++++ EXCERPT TO READ ++++

The couple lives in Atlanta, Ga., where the band has relocated over the years, but Debbie, a native of Cheverly, Md., unquestionably, has remained devoted to rooting for the Redskins.
“My father was an extreme Redskins fan, and not like the kind that went to games, he was poor, but [his] family was Redskins’ lovers and it just trickled down to the rest of us,” Debbie said.
“One of the earliest memories he has was listening to the Redskins on the radio,” she said. “[The team] was kind of something that he and I had, we bonded over that, and that’s why it means so much to me.”
Williams never had the same kind of football devotion, growing up in Topeka, Kan., but supports the Chiefs and has adopted the Falcons in his new city. However, living with his wife has made him root for the Redskins on game days.
“He does love the Redskins,” Debbie said of Williams. “He doesn’t have a choice because he knows if they lose I’m going to be in a bad mood.”
“I was in Dallas at the airport,” Williams said, “and I went into this Cowboys store and I took a couple of pictures with this Cowboys hat on. We had a serious talk about that.”
According to Debbie, football season is the best time to be around the band. Everyone has their own team they root for and it’s always a topic of discussion, especially when they’re on tour.
“We see the affection people have — there’s a need to have loyalty to your team or your group,” said Debbie, who has “Hail to the Redskins” on her iPod. “I see the same intensity to your home team as you [give] to the band and the music that you hold.”

++++

GIVEN EXERCISE:
Copy out the entire football-fandom passage word for word. The records have no role here.

++++ RAW RECORDS ++++

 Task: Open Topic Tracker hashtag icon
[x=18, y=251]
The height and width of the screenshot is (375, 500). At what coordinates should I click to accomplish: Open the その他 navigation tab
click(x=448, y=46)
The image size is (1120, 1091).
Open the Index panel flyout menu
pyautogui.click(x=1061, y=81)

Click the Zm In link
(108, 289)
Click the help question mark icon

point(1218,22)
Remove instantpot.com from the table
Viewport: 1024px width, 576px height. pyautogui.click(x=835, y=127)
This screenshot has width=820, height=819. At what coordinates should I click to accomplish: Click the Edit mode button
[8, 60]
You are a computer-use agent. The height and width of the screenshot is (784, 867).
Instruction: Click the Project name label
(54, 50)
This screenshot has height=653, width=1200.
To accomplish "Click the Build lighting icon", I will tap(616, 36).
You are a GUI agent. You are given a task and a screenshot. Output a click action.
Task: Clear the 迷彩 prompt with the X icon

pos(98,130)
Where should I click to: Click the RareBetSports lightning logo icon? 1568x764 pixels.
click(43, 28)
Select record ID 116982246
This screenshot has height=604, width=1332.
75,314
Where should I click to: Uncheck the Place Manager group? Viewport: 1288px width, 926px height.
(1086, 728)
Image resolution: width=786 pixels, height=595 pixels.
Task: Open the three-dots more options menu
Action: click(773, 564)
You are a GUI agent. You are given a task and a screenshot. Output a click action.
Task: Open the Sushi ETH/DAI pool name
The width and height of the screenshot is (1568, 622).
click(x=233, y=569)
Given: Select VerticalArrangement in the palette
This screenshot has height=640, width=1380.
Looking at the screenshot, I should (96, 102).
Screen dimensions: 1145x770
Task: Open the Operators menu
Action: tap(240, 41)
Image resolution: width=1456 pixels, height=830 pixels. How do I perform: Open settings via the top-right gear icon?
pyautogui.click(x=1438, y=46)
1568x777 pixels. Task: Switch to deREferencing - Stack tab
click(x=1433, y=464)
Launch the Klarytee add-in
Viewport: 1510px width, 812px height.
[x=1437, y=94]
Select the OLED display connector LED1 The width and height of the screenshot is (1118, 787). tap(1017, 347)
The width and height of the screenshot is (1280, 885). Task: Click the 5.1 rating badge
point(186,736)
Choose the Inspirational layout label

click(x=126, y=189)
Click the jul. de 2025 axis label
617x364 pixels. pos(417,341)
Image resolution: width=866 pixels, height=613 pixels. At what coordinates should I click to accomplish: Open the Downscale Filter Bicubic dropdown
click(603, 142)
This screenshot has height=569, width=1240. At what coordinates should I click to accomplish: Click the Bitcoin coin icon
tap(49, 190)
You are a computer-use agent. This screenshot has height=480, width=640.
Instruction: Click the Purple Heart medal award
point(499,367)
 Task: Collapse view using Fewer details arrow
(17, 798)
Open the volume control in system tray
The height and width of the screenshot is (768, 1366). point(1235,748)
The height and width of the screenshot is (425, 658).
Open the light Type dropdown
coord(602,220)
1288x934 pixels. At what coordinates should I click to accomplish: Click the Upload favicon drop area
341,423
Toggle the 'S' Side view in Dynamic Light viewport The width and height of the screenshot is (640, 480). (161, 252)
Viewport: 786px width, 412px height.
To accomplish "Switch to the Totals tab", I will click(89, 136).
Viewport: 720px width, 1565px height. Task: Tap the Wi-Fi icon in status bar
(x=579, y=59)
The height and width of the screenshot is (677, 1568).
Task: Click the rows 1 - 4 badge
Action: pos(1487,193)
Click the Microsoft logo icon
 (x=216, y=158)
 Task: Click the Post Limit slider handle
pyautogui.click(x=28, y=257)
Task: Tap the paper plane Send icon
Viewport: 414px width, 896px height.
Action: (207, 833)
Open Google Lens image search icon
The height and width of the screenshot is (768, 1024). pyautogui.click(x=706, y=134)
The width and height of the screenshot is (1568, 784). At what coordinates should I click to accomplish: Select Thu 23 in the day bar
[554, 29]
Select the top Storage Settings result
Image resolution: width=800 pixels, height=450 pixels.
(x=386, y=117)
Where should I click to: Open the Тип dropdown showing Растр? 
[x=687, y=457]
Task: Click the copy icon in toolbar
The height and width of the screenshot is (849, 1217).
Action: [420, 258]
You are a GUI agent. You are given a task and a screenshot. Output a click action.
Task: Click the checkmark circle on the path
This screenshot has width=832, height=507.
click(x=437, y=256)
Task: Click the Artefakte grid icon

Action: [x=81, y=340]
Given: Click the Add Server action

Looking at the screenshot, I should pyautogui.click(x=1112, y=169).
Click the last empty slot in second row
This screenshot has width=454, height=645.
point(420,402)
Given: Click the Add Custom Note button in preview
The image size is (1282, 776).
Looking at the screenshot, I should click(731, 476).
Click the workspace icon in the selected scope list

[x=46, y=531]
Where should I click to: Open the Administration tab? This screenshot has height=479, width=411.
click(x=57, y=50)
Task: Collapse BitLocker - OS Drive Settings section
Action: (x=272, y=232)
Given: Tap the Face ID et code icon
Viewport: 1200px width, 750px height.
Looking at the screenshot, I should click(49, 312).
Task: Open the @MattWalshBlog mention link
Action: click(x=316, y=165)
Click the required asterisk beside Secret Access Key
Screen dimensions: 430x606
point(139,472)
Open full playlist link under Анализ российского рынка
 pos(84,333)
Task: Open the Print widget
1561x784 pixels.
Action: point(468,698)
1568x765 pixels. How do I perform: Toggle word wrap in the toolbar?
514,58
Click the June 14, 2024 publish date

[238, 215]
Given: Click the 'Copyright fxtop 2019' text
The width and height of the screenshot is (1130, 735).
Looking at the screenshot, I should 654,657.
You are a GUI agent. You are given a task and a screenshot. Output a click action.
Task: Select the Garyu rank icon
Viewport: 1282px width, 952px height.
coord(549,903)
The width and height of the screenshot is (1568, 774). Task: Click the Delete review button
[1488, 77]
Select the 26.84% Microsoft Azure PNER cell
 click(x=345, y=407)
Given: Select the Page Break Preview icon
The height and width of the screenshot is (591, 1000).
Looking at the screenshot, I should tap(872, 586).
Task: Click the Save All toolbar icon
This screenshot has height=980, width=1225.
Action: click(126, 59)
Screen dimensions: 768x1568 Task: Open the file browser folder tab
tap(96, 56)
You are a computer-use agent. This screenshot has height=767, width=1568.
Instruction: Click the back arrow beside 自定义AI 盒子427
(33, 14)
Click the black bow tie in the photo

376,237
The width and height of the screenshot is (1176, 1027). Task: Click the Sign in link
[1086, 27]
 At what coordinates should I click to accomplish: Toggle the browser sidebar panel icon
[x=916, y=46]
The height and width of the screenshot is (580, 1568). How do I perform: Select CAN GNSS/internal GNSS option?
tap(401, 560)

++++

EXPECTED OUTPUT:
The couple lives in Atlanta, Ga., where the band has relocated over the years, but Debbie, a native of Cheverly, Md., unquestionably, has remained devoted to rooting for the Redskins.
“My father was an extreme Redskins fan, and not like the kind that went to games, he was poor, but [his] family was Redskins’ lovers and it just trickled down to the rest of us,” Debbie said.
“One of the earliest memories he has was listening to the Redskins on the radio,” she said. “[The team] was kind of something that he and I had, we bonded over that, and that’s why it means so much to me.”
Williams never had the same kind of football devotion, growing up in Topeka, Kan., but supports the Chiefs and has adopted the Falcons in his new city. However, living with his wife has made him root for the Redskins on game days.
“He does love the Redskins,” Debbie said of Williams. “He doesn’t have a choice because he knows if they lose I’m going to be in a bad mood.”
“I was in Dallas at the airport,” Williams said, “and I went into this Cowboys store and I took a couple of pictures with this Cowboys hat on. We had a serious talk about that.”
According to Debbie, football season is the best time to be around the band. Everyone has their own team they root for and it’s always a topic of discussion, especially when they’re on tour.
“We see the affection people have — there’s a need to have loyalty to your team or your group,” said Debbie, who has “Hail to the Redskins” on her iPod. “I see the same intensity to your home team as you [give] to the band and the music that you hold.”